Côté présentation le coffret cartonné est accompagné d’un synospsis, d’une notice de Jean Duron sur les circonstances de la création de l’oeuvre, d’une courte biographie de Lully, et du livret, tous traduits en anglais.

Il est donc tentant de rapprocher cette excellente version de celle enregistrée par Marc Minkowski (Erato), qui a fait référence jusqu’ici. Disons d’emblée qu’il est difficile de les départager. Au plan orchestral on peut retenir que Les Musiciens du Louvre et les Talens Lyriques se situent au même niveau élevé de précision et de clarté. Chez Minkowski le raffinement de l’orchestre trouve son écho dans la perfection – parfois à la limite de la préciosité – de la diction des solistes, qui composent un plateau très homogène et vocalement parfait. Nous avons signalé plus haut nos quelques réserves sur certains solistes du présent enregistrement, mais encore une fois le décalage créé par la voix d’Andrew Foster-Williams ouvre la voie à une lecture un peu originale de l’intrigue, qui nous semble plus convaincante que celle offerte par le premier degré du livret. 

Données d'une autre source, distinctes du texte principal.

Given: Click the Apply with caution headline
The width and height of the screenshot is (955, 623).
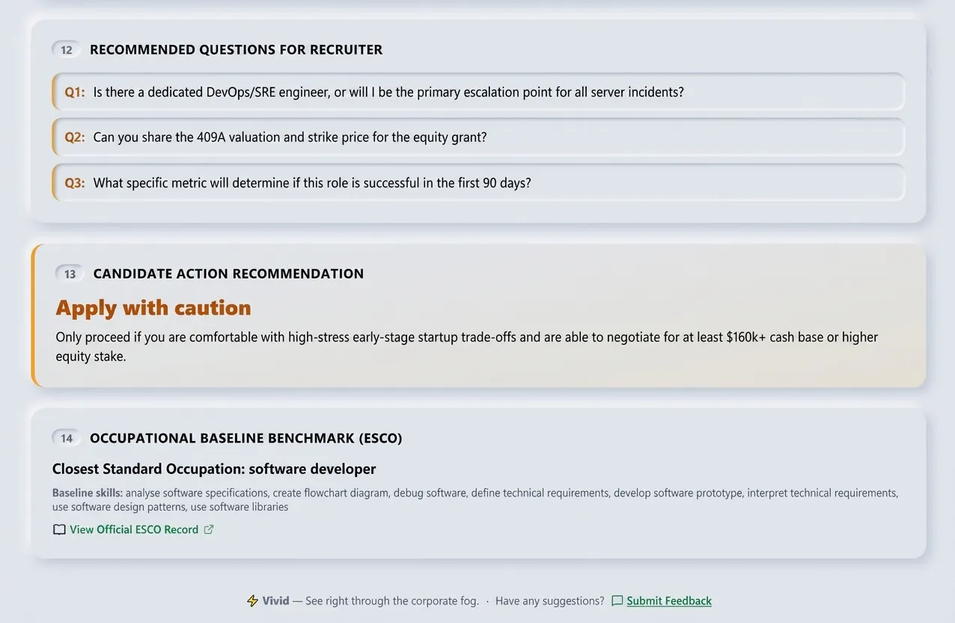Looking at the screenshot, I should click(153, 307).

La différence majeure réside peut-être dans les caractéristiques techniques des enregistrements : le son de la version ancienne signée Erato, bien qu’enregistré en studio, apparaît quelque peu « plat », en regard des reliefs des voix et des instruments restitués avec un grand naturel chez Aparte. Hormis cette remarque, le choix entre les deux versions relève pour l’essentiel de préférences esthétiques et musicales. Pour notre part, nous avons été séduits par la verve de la direction de Rousset, qui fleure bon son côté « baroque assumé ». Mais après tout Phaéton ne mérite-t-il pas deux versions de référence, qui attestent avec brio de l’évolution de l’interprétation du baroque français depuis trente ans ? 

Bruno MAURY

Technique : prise de son claire et dynamique, qui fait oublier sans peine le caractère public de l’enregistrement.